The second demon arrived a week later. He circled the construction site, so envious. His eyes were taking inventory of everything and resenting it all. "I must build better." He counted the first devil's workers, measured the foundation, and compared brick quality. Consumed by envy, he decided to set up another church across the street, recruiting the same workers by offering them one dollar more per hour, building his church one inch taller, with one more door, one extra window.

But it wasn't just two devils anymore. Five more arrived by week's end. One came shouting and kicking over supplies, building through pure rage. Another installed fee schedules for everything, charging for confessionals, trademarking specific prayers. One showed up late and designed a church where congregants could worship lying down, or not worship at all. Another demanded six kitchens but forgot the altar. The last spent more time seducing the construction crews than building, creating a church of dark corners and private chambers where temptation took precedence over prayer.

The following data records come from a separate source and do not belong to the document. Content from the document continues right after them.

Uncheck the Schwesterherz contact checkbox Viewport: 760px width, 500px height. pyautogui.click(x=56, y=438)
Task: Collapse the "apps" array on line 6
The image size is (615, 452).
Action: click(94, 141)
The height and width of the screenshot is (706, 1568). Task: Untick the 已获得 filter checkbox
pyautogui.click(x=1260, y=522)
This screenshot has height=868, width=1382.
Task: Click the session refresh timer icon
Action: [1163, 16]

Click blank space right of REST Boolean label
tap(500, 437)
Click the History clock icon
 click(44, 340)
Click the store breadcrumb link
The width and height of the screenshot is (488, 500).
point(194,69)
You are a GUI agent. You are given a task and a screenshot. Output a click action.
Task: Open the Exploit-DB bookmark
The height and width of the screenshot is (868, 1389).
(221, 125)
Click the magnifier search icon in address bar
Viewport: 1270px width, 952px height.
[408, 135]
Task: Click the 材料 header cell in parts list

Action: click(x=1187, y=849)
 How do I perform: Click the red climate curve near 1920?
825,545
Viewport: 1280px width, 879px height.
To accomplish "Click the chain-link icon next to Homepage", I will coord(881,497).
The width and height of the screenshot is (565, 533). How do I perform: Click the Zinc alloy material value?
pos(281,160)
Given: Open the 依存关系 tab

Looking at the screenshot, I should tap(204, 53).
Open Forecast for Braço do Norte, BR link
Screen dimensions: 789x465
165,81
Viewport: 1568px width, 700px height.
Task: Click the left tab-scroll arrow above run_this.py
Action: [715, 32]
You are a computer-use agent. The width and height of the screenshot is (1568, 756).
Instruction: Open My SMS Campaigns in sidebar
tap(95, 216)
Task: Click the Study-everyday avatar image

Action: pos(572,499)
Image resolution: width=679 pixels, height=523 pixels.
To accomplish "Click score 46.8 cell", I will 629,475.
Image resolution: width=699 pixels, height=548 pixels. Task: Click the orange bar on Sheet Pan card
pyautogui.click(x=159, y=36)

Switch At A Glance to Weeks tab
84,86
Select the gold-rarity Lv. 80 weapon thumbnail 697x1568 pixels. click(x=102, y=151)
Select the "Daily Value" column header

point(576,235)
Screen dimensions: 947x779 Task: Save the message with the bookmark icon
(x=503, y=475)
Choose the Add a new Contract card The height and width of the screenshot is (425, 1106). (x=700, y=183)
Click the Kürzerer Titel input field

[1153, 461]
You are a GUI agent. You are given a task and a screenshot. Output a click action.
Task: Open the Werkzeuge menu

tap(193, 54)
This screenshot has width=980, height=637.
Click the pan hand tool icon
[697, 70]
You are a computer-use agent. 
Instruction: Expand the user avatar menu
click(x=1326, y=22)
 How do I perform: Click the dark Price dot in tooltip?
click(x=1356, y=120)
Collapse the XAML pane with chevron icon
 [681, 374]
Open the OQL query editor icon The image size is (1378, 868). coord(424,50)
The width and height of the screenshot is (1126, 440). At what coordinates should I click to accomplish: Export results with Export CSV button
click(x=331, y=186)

Over time, seven construction sites. Seven competing visions. They got lost in permitting and employee issues, and held theological conferences that devolved into shouting matches over door placement and collection box positioning. They formed committees on the proper pronunciation of ancient curses. They spent so much time defining evil that they forgot to practice any. One wanted suffering personalized, another monetized, another SUPER-SIZED!

Meanwhile, back in our town, weird things were happening. Mrs. Chen reconciled with her mother-in-law, but more than that: she started teaching free yoga classes in the park. The Henderson's didn't just cancel their counseling; they were seen holding hands at the farmer's market. Tommy Lazarus, who hadn't left his couch in years, was spotted at dawn building a community garden nobody asked for. Bullying rates in schools hit zero. Students were writing poetry to each other instead. The police chief released Ahmad. The Department of War sent a fruit basket. The weather became sunny 24/7.

And I, watching from my mansion window, began to understand what I'd accidentally done.

How to Eradicate Evil in Two Weeks

Give evil what it claimed to want - organization, recognition, formal structure. Let it build churches, hold committees, and establish doctrine. And sit back (from your mansion window) and watch it fracture.

The devil is indeed in the details. And humanity is in the whole.